As a matter of fact I just tried such an endless pool at the hotel where I spent the Easter holidays. The jet turbine at one end creates a current against which you swim as long as you can. Now, I have no doubt that we have something like this on the TOS Enterprise, ideally located between the sports section of the ship and sickbay. In a certain manner of speaking it's not too dissimilar from the way the TNG holodecks work. Which reminds me that the "Acapulco diving" holodeck program (mentioned in "Conundrum") would require a rather tall holodeck. Bob
Yes, thank you for that link to the russian sub. The control board panels in the engine room remind me alot of the TOS engine room
It's interesting that the interiors of Russian submarines resemble the interiors of their spacecraft. It suggests to me that their spacecraft designers are borrowing influences as much or more from naval architecture as from aeronautics. American spacecraft, by contrast, tend to resemble aircraft more than submarines. I would guess this has to do with how the two space programs evolved. The American space program was heavily influenced by feedback from test pilots and Air Force aviators who helped design the Apollo capsules as well as the space shuttle.

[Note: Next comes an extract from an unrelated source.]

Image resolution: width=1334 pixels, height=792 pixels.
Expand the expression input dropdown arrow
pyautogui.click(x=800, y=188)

The Soyuz, OTOH, was designed and built like a flying submersible, and the Salyut space modules weren't a whole lot different. Compare one of the corridors on that Typhoon to the inside of the the Zvezda module on the ISS and you'll see what I mean.
I think maybe in the ENT era we had regualr low-tech water showers. And in TMP, I dunno...they didn't have replicators, but maybe sonic showers saved the energy and equipment space required to clean and recycle water for 300+ crew memeber's showering needs. And then by TNG, when the replicator was invented, water showers were probably available...but maybe sonic had become adopted as well, from decades of use...?

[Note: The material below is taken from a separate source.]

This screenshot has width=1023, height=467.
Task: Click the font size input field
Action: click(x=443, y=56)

I still don't believe the sonic mode serves any particular "spaceship" function - it's just a better type of shower overall, one that everybody in the future likes to use, save for a few oddballs. Much like water closet has totally taken over from the other sort all across the western world (and Star Trek never deals with any other sort of world), but we still add the dubya to the abbreviation. Timo Saloniemi
Indeed I see like the shower vs. bath.. Some people no matter what will only take a bath. While other people will only do showers.. I'm sure it's the same Sonic vs. Water showers.

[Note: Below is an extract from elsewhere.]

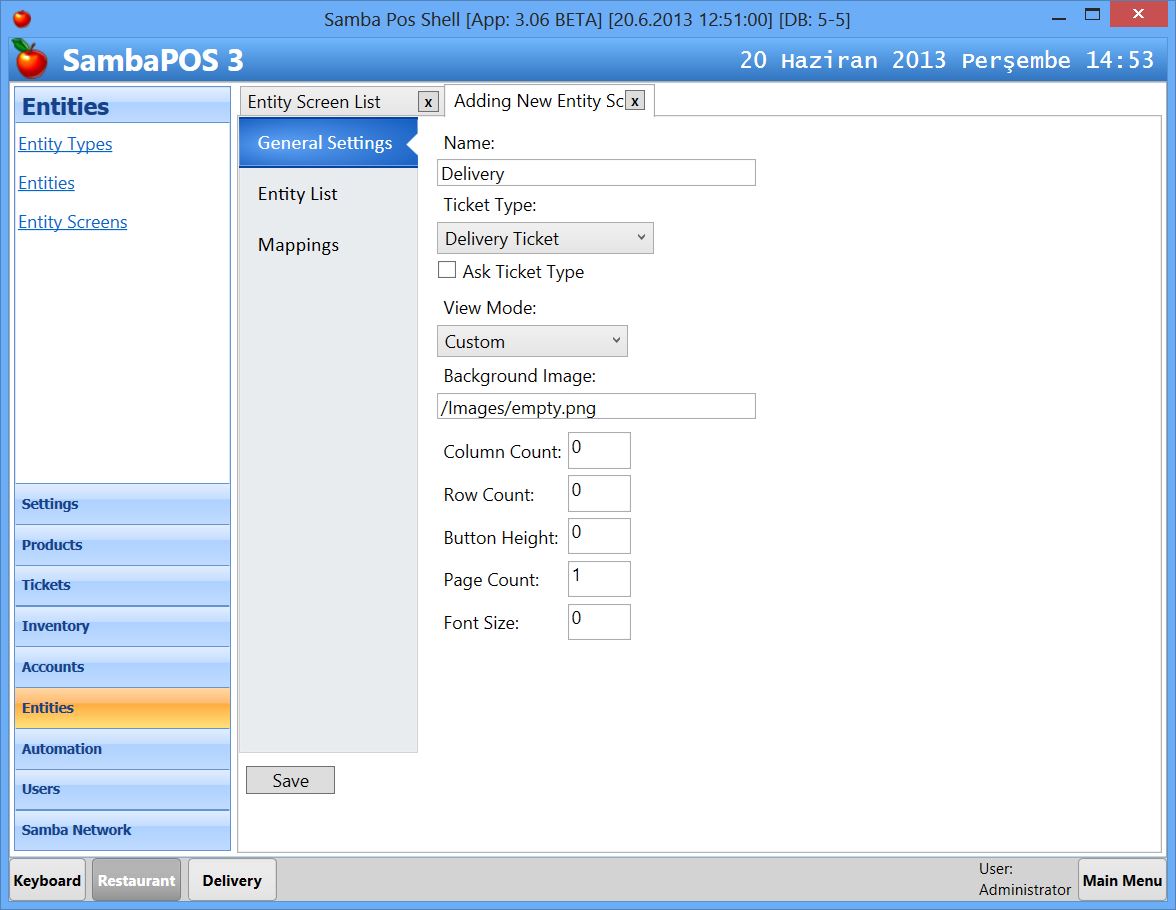Viewport: 1176px width, 910px height.
Task: Enable the Ask Ticket Type checkbox
Action: tap(446, 270)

Depends on how much you want to take into your personal view on the Trekverse. For instance, going back to the old novels, some had Kirk use a water shower while others a sonic shower. This suggests two settings or perhaps an upgrade. Some fans have suggested that Both are used simultaneously. Treknically sonic showers first appeared in blueprints (either the Klingon Battle Cruiser or Romulan Bird of Prey, by Michael McMaster) in the 1970s. This only makes sense since sonic showers are rather direct, simplistic, solid-state, and quite fitting for Klingons (who originally had sonic-everything in TOS: sonic disruptors, sonic force fields, sonic grenades etc.). The first literary reference was in a short story I came across in Enterprise Incidents, but I could be mistaken...
That sonic showers originated in fanfiction is fascinating. I believe the same is true of Vulcan's Forge and a few other tidbits.
I'm not sure about Vulcan's Forge... I think I first came across that in Alan Dean Foster's novelization of "Yesteryear" or it may have been one of those throwaway lines edited out of the script, but resurfaced in the old Concordance...
If that green thing at the end is an acoustic amplifying/focusing crystal... Looks more like a sonic screwdriver than a sonic shower... The ones we're talking about are flush-mounted inside shower cubicals...
^ I was being silly. :P Just imagine people lining up to get sonic'ed by the Doctor because the sonic showers broke.